Glenda,
It appears that the keyboard is making the sounds. When you record midi only tracks to realband, no sound is actually being recorded, just the MIDI data.
MIDI data is like the keystrokes used in a word document, with specifics about which font to use, what margins should be there, etc.
The Word document itself is not an image of the printed version of the document. It is a collection of keystrokes and commands, than when assembled, show an image on the screen of what you want to read or print. When you print it, then it's all converted into a format that you can hold in your hand.
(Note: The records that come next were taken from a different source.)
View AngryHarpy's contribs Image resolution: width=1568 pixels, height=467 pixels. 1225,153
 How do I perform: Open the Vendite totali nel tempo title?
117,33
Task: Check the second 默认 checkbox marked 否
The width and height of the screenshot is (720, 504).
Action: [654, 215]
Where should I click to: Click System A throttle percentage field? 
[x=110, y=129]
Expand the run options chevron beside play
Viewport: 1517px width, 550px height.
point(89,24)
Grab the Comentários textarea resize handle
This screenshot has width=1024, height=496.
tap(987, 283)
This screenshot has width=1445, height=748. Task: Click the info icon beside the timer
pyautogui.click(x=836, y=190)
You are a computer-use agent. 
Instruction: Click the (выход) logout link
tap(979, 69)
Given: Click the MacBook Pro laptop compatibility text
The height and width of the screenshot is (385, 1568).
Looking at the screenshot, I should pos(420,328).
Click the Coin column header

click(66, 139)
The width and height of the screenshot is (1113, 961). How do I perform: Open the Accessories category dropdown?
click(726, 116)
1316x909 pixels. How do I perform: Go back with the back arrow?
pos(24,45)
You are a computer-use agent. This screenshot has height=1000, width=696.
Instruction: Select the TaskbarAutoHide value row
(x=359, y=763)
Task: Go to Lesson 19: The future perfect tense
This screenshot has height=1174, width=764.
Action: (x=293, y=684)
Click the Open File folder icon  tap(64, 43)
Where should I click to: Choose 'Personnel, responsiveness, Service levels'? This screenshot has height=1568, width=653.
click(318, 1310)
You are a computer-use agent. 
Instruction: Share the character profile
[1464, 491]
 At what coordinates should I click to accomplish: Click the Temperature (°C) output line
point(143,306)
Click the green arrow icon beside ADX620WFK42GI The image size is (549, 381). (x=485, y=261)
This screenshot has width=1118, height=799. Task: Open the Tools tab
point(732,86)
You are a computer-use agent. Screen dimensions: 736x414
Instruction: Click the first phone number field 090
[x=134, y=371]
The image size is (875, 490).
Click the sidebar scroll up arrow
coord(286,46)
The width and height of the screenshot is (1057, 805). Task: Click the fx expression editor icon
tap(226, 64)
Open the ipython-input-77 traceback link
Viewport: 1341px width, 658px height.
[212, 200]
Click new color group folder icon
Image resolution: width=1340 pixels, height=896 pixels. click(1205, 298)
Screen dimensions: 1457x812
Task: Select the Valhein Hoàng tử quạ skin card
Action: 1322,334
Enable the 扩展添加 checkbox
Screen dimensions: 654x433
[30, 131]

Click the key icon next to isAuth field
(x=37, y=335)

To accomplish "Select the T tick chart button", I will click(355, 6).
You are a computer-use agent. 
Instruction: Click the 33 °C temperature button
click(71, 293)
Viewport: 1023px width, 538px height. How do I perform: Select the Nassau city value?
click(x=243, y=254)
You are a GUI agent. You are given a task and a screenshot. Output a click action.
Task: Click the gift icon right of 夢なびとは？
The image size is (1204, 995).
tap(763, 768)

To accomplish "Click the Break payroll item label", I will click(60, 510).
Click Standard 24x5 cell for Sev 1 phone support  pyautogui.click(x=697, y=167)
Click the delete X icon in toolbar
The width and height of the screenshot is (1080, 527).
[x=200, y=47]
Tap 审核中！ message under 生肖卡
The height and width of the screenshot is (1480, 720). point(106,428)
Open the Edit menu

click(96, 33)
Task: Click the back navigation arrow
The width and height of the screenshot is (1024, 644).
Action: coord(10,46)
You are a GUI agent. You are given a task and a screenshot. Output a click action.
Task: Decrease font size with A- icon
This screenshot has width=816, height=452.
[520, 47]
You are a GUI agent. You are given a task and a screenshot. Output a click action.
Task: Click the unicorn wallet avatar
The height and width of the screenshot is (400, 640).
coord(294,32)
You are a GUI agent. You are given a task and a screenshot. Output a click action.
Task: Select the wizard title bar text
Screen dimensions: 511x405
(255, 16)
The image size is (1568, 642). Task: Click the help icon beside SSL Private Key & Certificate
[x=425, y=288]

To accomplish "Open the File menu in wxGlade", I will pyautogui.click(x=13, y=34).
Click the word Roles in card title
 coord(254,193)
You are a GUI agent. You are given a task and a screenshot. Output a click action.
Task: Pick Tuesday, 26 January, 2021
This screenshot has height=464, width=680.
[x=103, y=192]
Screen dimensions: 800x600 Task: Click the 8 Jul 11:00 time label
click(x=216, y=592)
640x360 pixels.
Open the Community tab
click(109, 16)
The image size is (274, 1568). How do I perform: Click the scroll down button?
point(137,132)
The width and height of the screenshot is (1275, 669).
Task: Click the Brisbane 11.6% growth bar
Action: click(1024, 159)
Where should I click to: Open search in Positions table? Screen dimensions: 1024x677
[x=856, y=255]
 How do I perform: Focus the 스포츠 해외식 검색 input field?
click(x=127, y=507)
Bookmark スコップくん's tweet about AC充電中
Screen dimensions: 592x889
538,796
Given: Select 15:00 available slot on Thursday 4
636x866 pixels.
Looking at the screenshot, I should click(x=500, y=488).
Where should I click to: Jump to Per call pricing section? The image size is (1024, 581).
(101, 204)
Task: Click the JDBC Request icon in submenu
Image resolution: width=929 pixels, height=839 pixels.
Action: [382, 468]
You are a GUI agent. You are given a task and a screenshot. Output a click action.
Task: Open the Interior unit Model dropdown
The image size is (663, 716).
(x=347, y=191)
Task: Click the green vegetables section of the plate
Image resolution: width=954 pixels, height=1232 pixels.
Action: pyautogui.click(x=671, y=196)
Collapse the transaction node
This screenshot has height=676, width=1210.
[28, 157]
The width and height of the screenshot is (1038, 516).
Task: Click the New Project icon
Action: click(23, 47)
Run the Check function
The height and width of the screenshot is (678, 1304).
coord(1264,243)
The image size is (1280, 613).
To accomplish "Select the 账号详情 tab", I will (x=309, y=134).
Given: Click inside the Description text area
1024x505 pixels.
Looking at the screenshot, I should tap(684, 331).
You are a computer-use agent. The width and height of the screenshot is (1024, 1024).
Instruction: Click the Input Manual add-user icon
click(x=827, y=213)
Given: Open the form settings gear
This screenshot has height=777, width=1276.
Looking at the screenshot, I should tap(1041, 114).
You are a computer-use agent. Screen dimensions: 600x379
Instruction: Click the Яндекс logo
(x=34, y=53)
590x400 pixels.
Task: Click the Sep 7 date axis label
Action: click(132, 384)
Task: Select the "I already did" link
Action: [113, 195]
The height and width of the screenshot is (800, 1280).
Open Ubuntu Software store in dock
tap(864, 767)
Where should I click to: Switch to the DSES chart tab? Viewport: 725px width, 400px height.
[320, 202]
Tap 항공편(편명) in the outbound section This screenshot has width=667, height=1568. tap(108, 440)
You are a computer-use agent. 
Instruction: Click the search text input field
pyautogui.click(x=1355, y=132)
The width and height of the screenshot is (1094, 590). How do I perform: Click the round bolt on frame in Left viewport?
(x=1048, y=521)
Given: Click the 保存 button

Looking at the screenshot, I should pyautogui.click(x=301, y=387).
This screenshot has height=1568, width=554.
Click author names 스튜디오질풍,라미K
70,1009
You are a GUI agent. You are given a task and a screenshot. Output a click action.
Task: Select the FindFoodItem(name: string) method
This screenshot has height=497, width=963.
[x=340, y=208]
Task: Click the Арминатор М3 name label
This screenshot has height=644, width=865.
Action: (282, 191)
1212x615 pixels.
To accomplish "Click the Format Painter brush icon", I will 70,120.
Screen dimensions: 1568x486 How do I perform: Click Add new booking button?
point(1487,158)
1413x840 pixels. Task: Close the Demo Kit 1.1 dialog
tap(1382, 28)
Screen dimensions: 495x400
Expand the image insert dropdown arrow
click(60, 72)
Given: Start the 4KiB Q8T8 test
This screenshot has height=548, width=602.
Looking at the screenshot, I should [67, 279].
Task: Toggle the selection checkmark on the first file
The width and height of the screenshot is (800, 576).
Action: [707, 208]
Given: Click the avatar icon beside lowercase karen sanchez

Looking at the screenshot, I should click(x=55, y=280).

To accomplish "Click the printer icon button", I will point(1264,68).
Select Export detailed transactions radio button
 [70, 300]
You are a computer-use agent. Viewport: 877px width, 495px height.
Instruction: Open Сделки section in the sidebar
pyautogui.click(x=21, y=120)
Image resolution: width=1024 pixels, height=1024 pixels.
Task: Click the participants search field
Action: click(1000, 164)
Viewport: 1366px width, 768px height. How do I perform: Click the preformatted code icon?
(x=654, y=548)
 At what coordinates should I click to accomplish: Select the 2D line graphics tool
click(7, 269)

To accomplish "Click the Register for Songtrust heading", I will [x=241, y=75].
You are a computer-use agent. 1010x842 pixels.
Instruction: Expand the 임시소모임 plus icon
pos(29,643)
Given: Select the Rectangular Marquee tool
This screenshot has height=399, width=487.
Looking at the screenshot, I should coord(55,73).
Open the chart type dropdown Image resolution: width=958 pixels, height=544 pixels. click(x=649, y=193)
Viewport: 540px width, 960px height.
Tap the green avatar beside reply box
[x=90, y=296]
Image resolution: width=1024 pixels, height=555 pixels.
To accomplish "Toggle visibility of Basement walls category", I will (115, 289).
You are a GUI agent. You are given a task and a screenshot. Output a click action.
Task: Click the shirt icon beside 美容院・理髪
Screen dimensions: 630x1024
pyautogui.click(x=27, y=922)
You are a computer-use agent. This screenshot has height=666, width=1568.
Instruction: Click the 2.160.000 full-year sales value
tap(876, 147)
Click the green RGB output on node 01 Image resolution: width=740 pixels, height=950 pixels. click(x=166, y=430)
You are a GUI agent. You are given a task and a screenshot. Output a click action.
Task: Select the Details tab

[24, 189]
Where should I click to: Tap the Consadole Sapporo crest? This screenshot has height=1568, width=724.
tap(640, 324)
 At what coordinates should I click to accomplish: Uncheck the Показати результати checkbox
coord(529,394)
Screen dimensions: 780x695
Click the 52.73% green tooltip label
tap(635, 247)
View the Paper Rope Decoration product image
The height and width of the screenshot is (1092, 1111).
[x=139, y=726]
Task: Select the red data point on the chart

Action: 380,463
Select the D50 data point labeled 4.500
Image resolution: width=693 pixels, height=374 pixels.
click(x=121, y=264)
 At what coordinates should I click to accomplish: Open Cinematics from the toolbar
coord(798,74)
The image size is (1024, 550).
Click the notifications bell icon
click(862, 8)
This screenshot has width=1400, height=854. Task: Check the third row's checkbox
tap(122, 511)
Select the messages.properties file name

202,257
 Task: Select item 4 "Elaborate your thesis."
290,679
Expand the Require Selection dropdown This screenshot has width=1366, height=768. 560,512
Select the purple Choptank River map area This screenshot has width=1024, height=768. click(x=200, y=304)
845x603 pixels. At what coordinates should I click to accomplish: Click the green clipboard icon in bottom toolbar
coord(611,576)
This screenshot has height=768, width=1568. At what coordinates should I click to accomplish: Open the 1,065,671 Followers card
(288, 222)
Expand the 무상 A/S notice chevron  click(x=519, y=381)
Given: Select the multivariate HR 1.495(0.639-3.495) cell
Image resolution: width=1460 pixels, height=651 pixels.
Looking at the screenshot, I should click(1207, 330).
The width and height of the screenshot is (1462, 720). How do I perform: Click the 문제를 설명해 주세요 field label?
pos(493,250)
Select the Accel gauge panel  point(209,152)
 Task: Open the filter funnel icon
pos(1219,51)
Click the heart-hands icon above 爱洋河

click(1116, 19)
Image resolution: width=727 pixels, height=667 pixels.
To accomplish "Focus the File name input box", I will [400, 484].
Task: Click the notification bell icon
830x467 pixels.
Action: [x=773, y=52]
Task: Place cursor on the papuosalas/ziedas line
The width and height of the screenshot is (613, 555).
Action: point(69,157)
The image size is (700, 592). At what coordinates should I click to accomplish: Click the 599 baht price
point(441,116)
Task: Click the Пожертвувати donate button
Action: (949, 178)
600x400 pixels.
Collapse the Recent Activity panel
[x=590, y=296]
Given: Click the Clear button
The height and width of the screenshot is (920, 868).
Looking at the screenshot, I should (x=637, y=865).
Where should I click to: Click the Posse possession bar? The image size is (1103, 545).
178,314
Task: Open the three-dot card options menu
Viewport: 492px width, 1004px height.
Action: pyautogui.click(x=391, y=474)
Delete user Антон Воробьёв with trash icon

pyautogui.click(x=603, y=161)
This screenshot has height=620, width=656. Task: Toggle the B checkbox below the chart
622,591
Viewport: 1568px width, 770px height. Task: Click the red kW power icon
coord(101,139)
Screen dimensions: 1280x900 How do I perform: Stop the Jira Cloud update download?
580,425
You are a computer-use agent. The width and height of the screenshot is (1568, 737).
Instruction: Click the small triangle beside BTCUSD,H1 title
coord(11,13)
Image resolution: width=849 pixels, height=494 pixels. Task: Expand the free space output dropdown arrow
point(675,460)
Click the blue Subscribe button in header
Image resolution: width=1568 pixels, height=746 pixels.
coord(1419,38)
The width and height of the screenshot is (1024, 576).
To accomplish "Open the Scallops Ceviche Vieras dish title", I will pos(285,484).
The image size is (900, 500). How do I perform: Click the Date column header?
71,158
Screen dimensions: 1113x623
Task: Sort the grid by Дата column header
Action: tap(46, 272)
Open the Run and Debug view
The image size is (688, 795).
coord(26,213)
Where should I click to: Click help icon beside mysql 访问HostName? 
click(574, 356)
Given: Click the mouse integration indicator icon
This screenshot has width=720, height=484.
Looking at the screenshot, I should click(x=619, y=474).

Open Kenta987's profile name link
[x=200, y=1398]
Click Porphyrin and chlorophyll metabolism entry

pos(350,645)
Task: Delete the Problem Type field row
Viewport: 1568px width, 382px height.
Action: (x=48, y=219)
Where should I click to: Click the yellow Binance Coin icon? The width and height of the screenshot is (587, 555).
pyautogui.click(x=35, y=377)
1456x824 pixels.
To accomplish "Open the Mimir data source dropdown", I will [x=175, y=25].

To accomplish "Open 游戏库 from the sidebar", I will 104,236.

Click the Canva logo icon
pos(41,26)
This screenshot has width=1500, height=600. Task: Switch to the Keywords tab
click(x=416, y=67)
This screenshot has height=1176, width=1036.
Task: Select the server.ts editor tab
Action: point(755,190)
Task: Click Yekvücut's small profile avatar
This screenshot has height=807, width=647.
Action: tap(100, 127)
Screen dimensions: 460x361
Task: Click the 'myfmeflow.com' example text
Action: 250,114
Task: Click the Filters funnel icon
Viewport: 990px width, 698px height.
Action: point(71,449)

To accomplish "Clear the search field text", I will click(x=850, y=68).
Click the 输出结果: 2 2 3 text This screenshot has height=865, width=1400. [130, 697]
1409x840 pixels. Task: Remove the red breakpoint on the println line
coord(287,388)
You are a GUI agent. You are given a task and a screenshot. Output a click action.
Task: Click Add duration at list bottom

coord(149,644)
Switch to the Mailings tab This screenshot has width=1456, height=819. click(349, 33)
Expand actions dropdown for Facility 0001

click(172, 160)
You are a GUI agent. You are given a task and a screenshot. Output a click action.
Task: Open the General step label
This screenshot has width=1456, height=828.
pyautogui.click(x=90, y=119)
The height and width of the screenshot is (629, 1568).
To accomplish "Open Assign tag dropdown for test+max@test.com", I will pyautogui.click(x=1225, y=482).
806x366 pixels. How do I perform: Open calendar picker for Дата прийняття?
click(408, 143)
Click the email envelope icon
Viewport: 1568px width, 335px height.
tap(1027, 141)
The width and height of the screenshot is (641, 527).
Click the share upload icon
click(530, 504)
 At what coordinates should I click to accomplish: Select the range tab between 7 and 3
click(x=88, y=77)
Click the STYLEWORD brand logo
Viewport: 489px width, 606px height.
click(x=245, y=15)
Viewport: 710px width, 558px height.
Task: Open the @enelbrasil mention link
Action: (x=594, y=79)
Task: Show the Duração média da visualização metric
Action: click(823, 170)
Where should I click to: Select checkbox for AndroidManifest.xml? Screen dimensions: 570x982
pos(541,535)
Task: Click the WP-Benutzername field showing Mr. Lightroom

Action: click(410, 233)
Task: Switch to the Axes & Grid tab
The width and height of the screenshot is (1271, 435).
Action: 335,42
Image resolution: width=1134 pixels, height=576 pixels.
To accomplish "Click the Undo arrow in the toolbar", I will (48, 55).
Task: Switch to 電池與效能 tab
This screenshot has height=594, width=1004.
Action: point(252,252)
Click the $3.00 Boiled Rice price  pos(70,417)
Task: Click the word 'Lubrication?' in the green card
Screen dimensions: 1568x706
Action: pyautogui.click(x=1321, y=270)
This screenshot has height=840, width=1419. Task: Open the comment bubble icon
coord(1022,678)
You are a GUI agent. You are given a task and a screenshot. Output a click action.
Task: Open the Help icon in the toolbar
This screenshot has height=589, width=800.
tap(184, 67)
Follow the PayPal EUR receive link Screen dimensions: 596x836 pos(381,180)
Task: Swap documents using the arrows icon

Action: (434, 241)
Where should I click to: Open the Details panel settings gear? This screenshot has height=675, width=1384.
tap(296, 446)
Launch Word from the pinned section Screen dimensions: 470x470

Right now, all that is being recorded in Realband is the same kind of thing as the keystrokes in a word document. You have to use something to actually 'print' the keystrokes into sound. At present, your Yamaha keyboard is doing that task, converting the MIDI data coming out of Realband, into actual sounds.
What Realband is cryptically trying to tell you is that in order for the sounds to be present inside the PC by itself, it needs something to convert the keystrokes into sound. That's where the 'GS-wavetable' comment comes from. That's an internal synthesizer that can do that job.
There are all kinds of options to make this work. Perhaps the best for you is to record the actual AUDIO output of the Yamaha keyboard into individual AUDIO tracks. Then you have recorded waveforms to deal with and not just the midi notes, velocities, and so forth.